The regimen was delivered through Kuhne’s fee-charging Leipzig practice, through his books (which he published through his own house, Verlag von Louis Kuhne), and through water-cure establishments abroad that took up his method. The books were the principal vehicle: Die neue Heilwissenschaft and the 1897 Facial Diagnosis were translated into English and reached a broad international readership who applied the method at home.

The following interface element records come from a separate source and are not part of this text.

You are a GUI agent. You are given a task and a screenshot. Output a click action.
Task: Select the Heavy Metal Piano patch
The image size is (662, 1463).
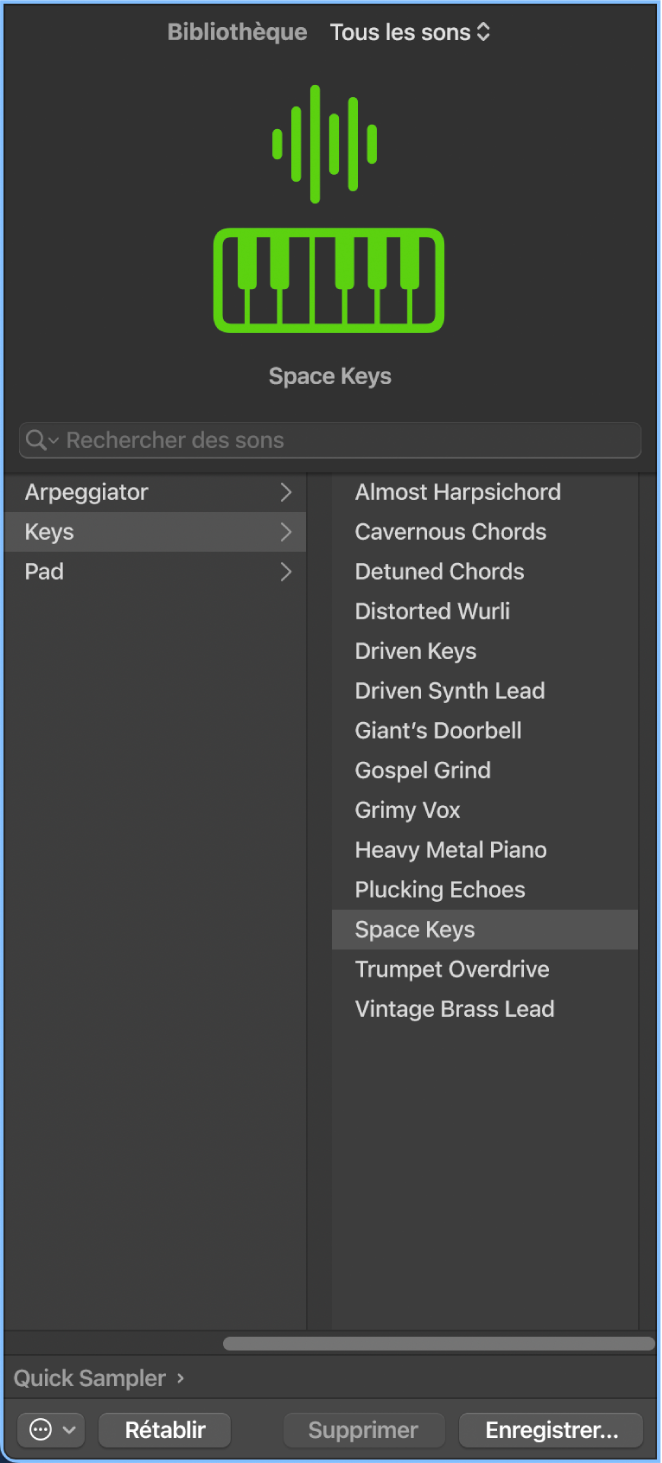(451, 850)
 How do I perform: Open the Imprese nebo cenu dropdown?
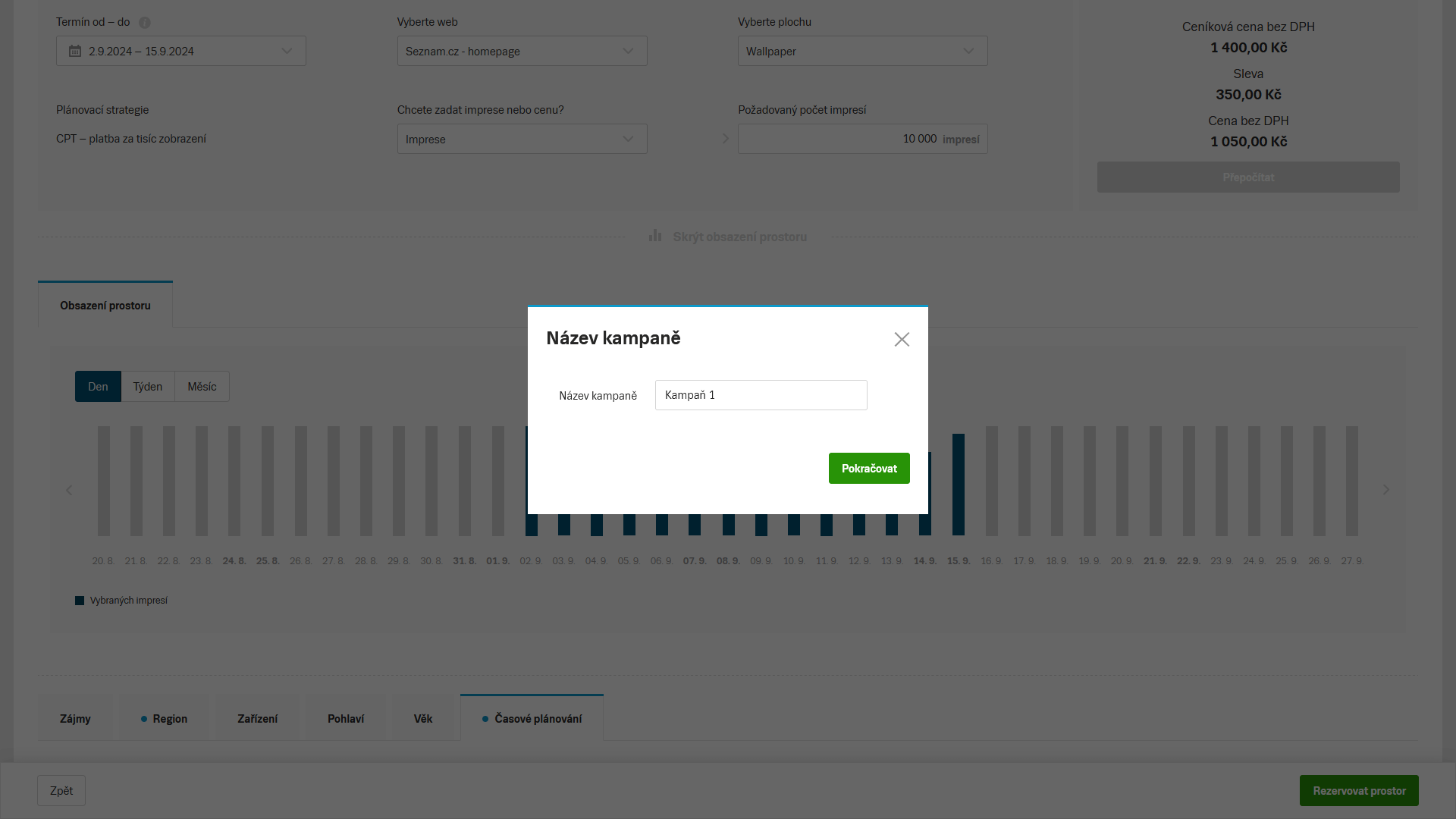pos(522,139)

No controlled evidence ever supported the system, and the claims are mechanism-only. The single-cause doctrine is a form of the intestinal-autointoxication theory that medicine examined and discarded in the early twentieth century (Whorton, 2000; Sullivan-Fowler, 1995; Bested et al., 2013), and the morbid-matter image behind it is pre-modern humoral pathology (Encyclopaedia Britannica, “Humour”). Cold-water bathing has real but non-specific physiological effects and does not expel a material disease-cause; facial diagnosis is a physiognomic method the book itself relates to phrenology. As with Priessnitz’s cold-water cure and the dietetic-vitalist regimens of Hufeland, Fletcher, and Bircher-Benner, several components of the surrounding regimen were harmless or mildly sound, so what failed was the doctrine and the specific mechanisms, not every part of the daily routine.